Now we can use whatever we want:

```
convert_with_module((module BigIntConvertableInt), 2);
convert_with_module(
(module
{
type t = float;
let to_big_int = Int64.of_float;
let of_big_int = Int64.to_float;
}): (module BigIntConvertable with type t = float),
2.0,
);
// etc
```

### Using first class modules

We can also do this using a function that returns a first class module:

```
let int_converter: module BigIntConvertable with type t = int =
(module
{
type t = int;
let of_big_int = Int64.to_int;
let to_big_int = Int64.of_int;
});
convert_with_module(
int_converter,
2,
);
```

Though whether this is really better or not is up to you.

## Locally abstract types with GADTs

There is a lot to say about GADTs (= Generalised Algebraic Data Types) which is out of scope of this post (see here for a good explanation) but using them properly requires some special syntax.

As an example, let's say we want to wrap numbers into a type:

```
type number('a) =
| Int(int): number(int)
| Int64(Int64.t): number(Int64.t)
| Float(float): number(float)
| Char(char): number(char);
let int_val = Int(32);
let float_val = Float(32.0);
```

Then we want to define an operator which will add the values wrapped inside these types, and we only want to add the same types.
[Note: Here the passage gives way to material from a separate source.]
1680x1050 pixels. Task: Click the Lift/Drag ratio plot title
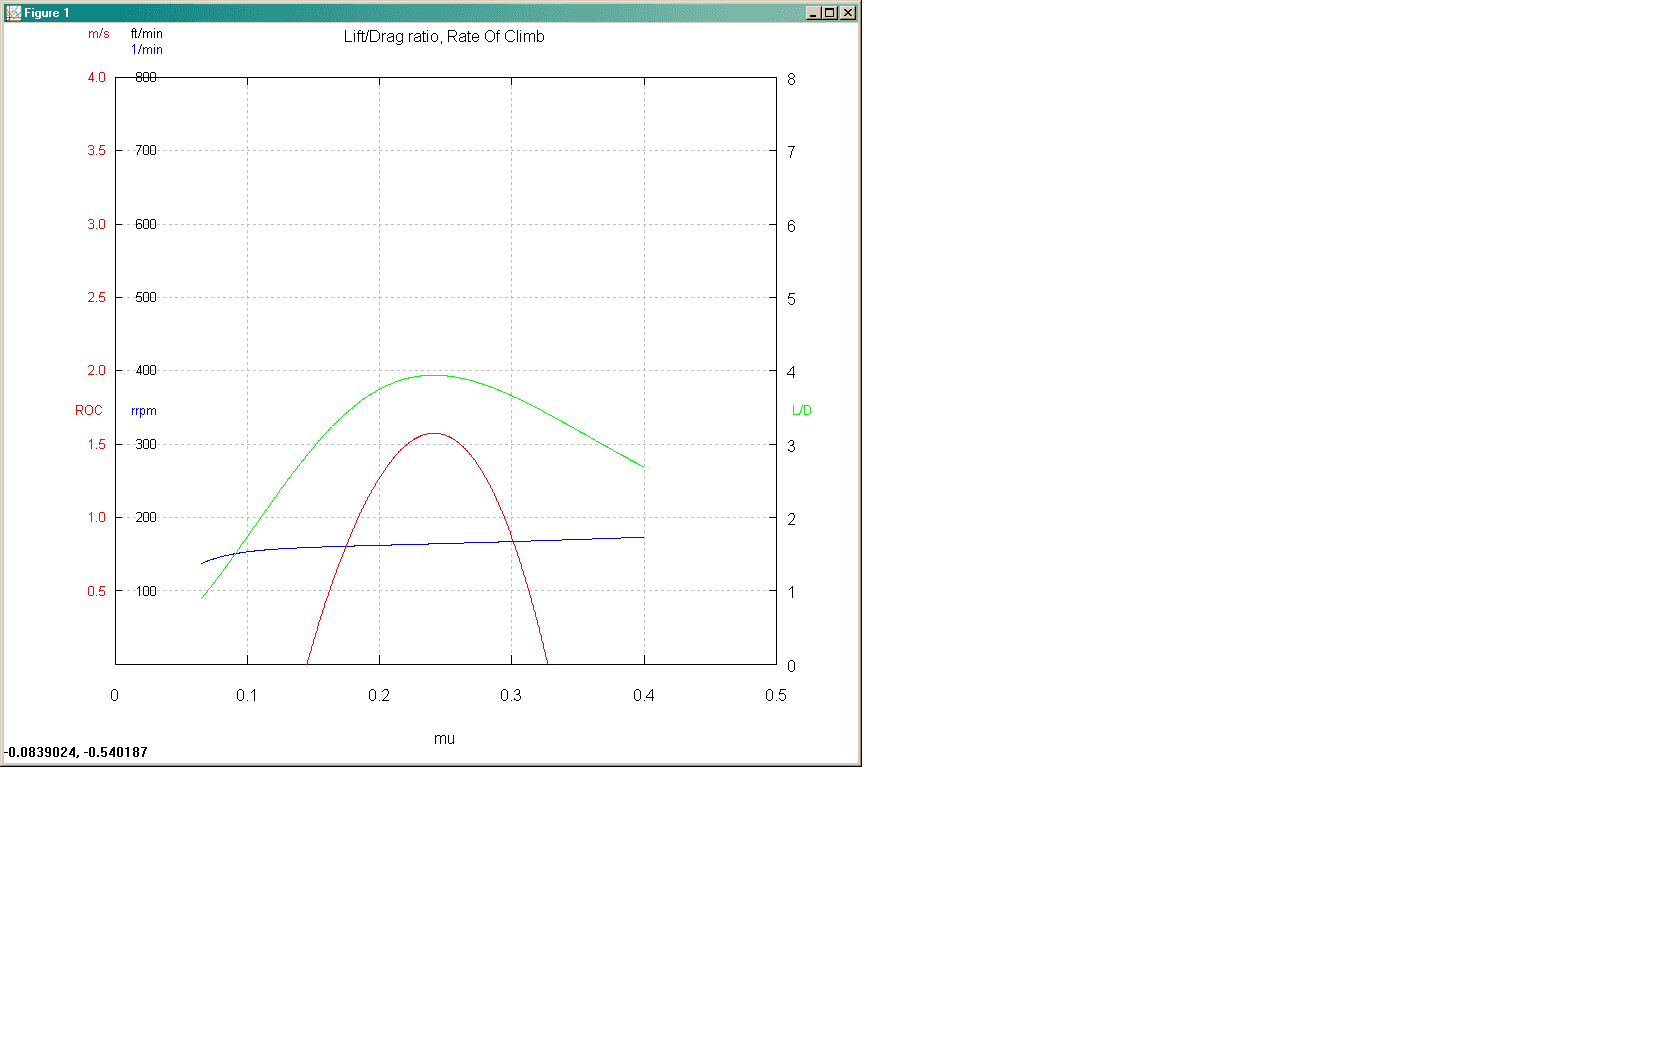tap(444, 37)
We can do this using locally abstract types, mentioned before:

```
let (+?): type tt. (number(tt), number(tt)) => number(tt) =
(a, b) => {
switch (a, b) {
| (Int(x), Int(y)) => Int(x + y)
| (Int64(x), Int64(y)) => Int64(Numeric.Int64Operations.(x + y))
| (Char(x), Char(y)) => Char(Char.(chr(code(x) + code(y))))
| (Float(x), Float(y)) => Float(x +. y)
};
};
let int_1 = Int(32);
let int_2 = Int(32);
let int_3 = int_1 +? int_2;
```

The syntax says that for all possible input types `tt`

(which has
already been restricted to an int, 64 bit int, float, or char in the
type definition), then calling that function will return the same type.
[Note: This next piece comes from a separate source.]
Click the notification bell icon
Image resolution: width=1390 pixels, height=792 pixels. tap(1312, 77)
Pretty useless, but what if we then want to extend this to do something we did before - converting to and from a 64 bit integer?

```
let to_big_int: type tt. number(tt) => Int64.t =
fun
| Int(y) => Int64.of_int(y)
| Int64(i) => i
| Float(f) => Int64.of_float(f)
| Char(a) => Int64.of_int(Char.code(a));
```

Here, `to_big_int`

says that for all possible variants of `number`

calling this function will return a 64 bit integer.

This is a bit more complicated for converting *from* a big integer
because we need to specify what type we want to convert it to:

```
let of_big_int: type tt. (number(tt), Int64.t) => tt =
fun
| Int(_) => Int64.to_int
| Int64(_) => id
| Float(_) => Int64.to_float
| Char(_) => (c => Int64.to_int(c) |> Char.chr);
let wrapped_int = (Int(0), 32423423L);
let wrapped_float = (Float(0.0), 32423423L);
// etc.
```

Note that this is just a toy example to show off the syntax, GADTs are mostly useful when the types are defined recursively.